WAYS TO HELP FIGHT HUMAN TRAFFICKING
(source: US Department of State)
Learn the red flags of trafficking and ask questions so that you can detect optional trafficking situation.
In the United States, report your suspicions to law enforcement at 911, Department of Justice at 1-88-428-7581, and the national Human Trafficking resource Center at 1-888-373-7888.
Be an aware consumer. Make socially responsible investments. Let your retailers know that you support their efforts to maintain a slavery free supply chain. Encourage your company or your employer to take steps to investigate and eliminate human trafficking throughout its supply chain and to publish the information for consumer awareness. (Refer to the Dept of Labor's List of Good Produced by Child labor or Forced labor).
Hire trafficking survivors.
Volunteer your professional services with the Stop Child Trafficking coalition. We are in need of help from lawyers, doctors, dentists, counselors, translators and interpreters, graphics designers, public relations and media professionals, event planners and accountants.
Donate funds for the Stop Child Trafficking Coalition.
organize a fundraiser and donate the proceeds tot he Stop Child Trafficking Coalition.
Join the Stop Child Trafficking Coalition's E-Alert system.
Encourage local schools to include slavery in their curriculum. As a parent, educator, or school personnel, be aware of how traffickers target school age children.
Meet with and write to your local, state and federal government representative to let them know that you care about combating child trafficking in your community.
Help the Stop-Child-Trafficking Coalition in its public awareness campaign, buy purchasing and distributing our red "not-for-sale" wrist bands.

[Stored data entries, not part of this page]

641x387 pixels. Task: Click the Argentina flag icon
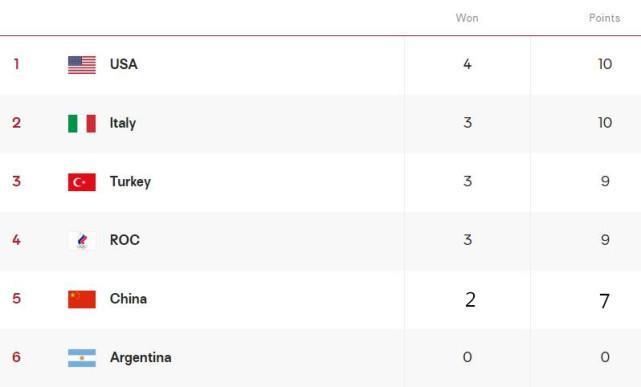pos(82,358)
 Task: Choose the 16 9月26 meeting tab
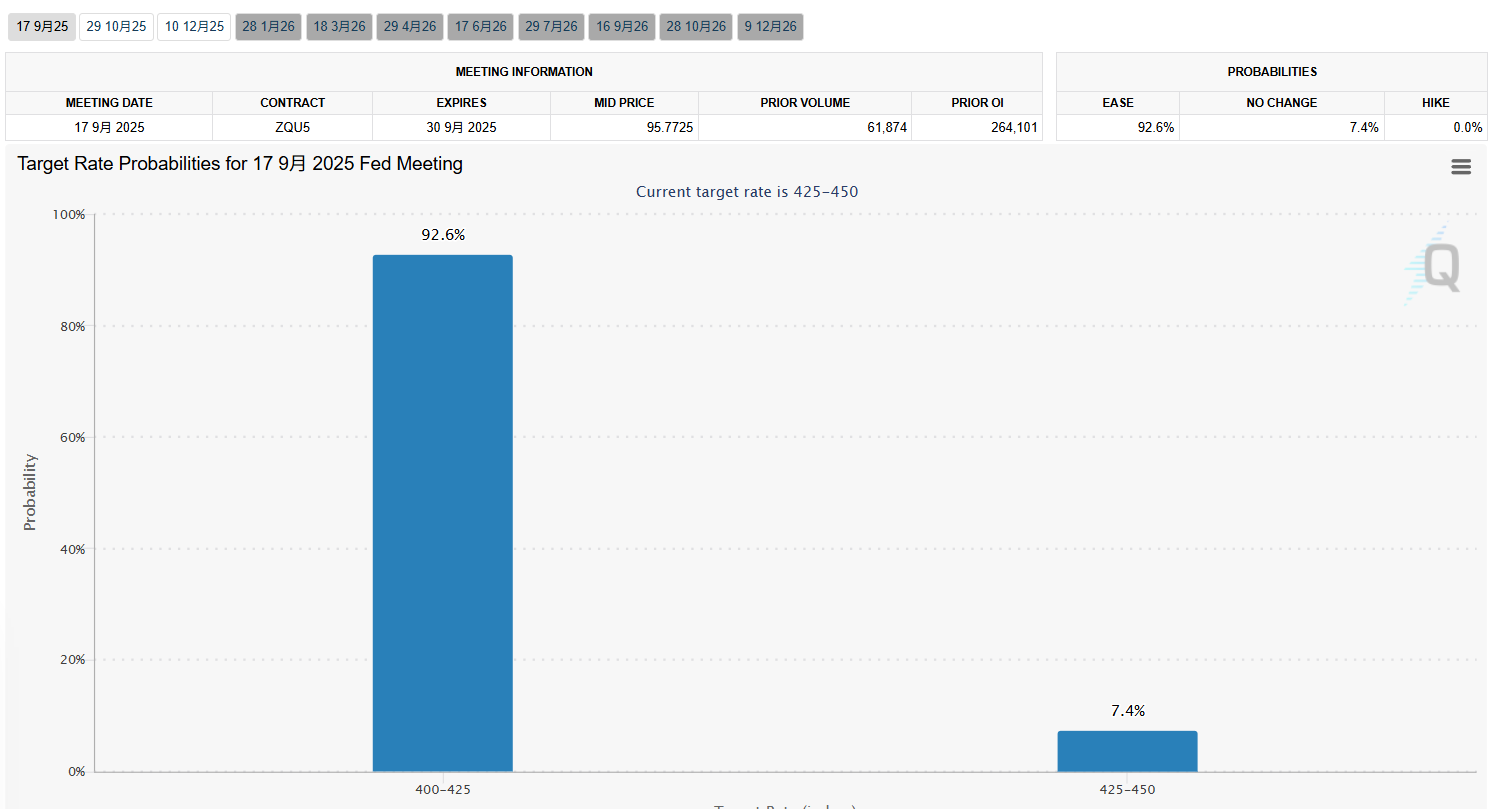click(x=622, y=27)
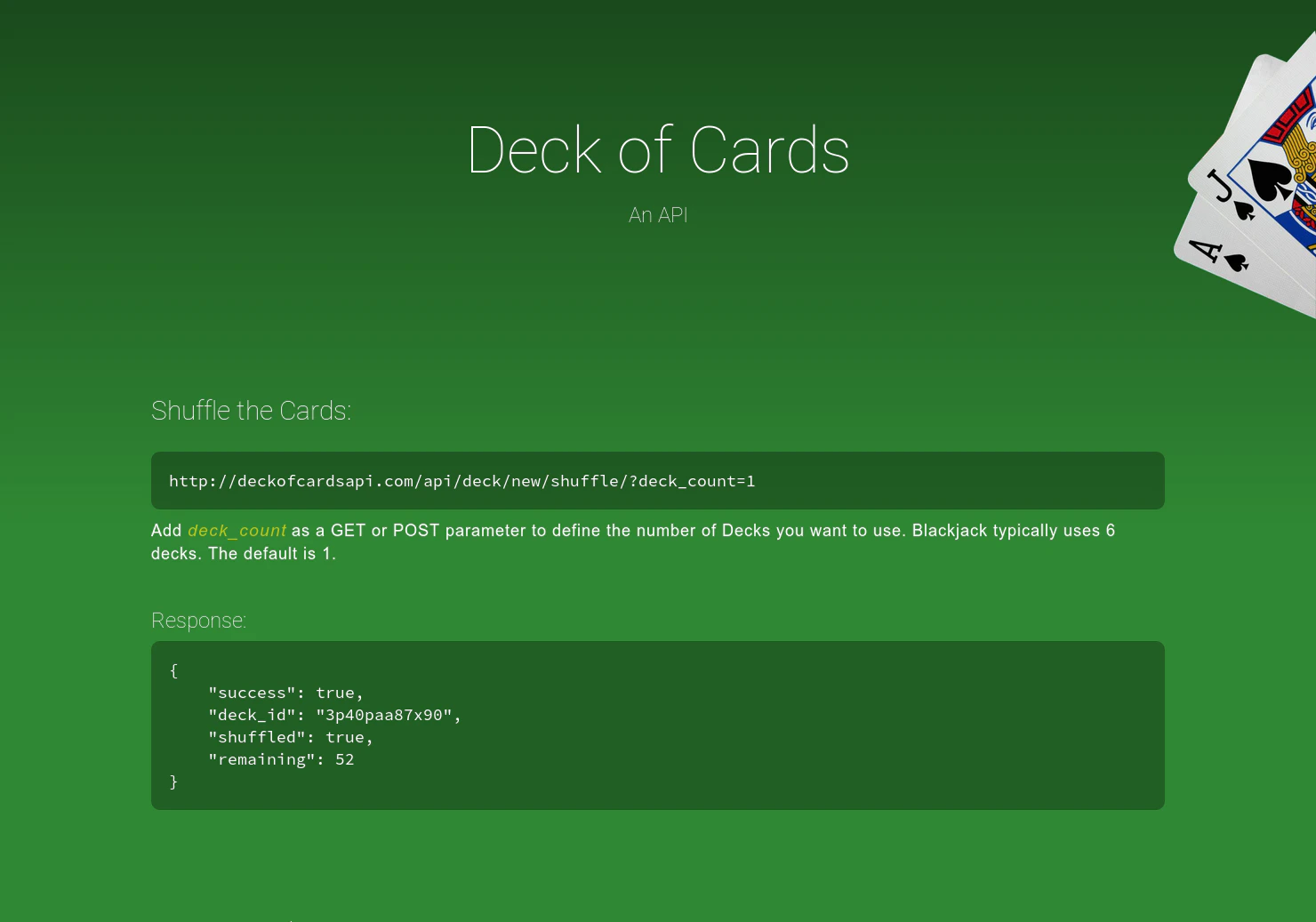Click the Response heading label
This screenshot has height=922, width=1316.
click(198, 621)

Host an awareness event to watch and discuss a recent trafficking documentary. On a larger scale, work with the Stop-Child-Trafficking Coalition to host a trafficking film festival. Several noteworthy films and documentaries have been produced in the last several years that bring attention to the flight of victims worldwide.
Write a letter to the editor for your local paper about child trafficking in your community (information on how to write a letter to the editor can be found on the Stop-Child-Trafficking website).
Incorporate human trafficking information into your professional associations' conferences, trainings, manuals, and other materials as relevant.
Students can join or establish a university club to raise awareness about child trafficking throughout the local community and identify victims. Request that human trafficking to be an issue included in such university courses as health, migration, human rights, social work, and online. Increase scholarship about human trafficking by publishing an article, teaching a class or hosting a symposium.
Community organizations can ensure that staff is able to identify and assist trafficked persons.
Law enforcement officials can join or start a local human trafficking task force.
Mental health or medical providers can extend low-cost or free services to survivors of trafficking assisted by nearby anti-trafficking organizations.
Immigration attorneys can learn about and offer to human trafficking victims the immigration benefits of which they are eligible.
Employment law attorneys can look for signs of human trafficking among your clients.
Human Trafficking Statistics Requiring Our Action
The number of slaves in the world today is greater than at any time in history.
Approximately 80% of human trafficking is for sex.
Trafficking in human beings, one of the most lucrative and fastest growing crimes worldwide, generates approximately up to $10 billion per year. In response to intensive efforts to stop drug trafficking, criminals involved in the drug trade are now diverting their resources to trafficking human beings. the cost of buying and selling human beings is not very high, and the risks lower than trafficking drugs.
Today, slaves are most cost effective for the trafficker than they ever before in history. The population explosion has created an abundant, on-going supply of victims, and globalization has made more people more vulnerable and easily enslaved.
A human trafficker can receive up to 2000 percent profit from a girl trafficked for sex. The pimp can often turn around and sell her again for a greater price because he has trained her and broken her spirit, which saves future buyers the trouble.
- On average, a single sex slave earned her pimp at least $250,000 a year.
- 30,000 people die each year abuse, torture, and neglect due to trafficking.
- Approximately 80% of all those being trafficked are under the age of 24, and some as young as six years old.
Sex traffickers often recruit children because they are young, innocent and more unsuspecting than adults. There is also a high demand for young victims.
Traffickers target victims on the telephone, internet, through friends,a t the mall, at major sporting events, and in after-school programs.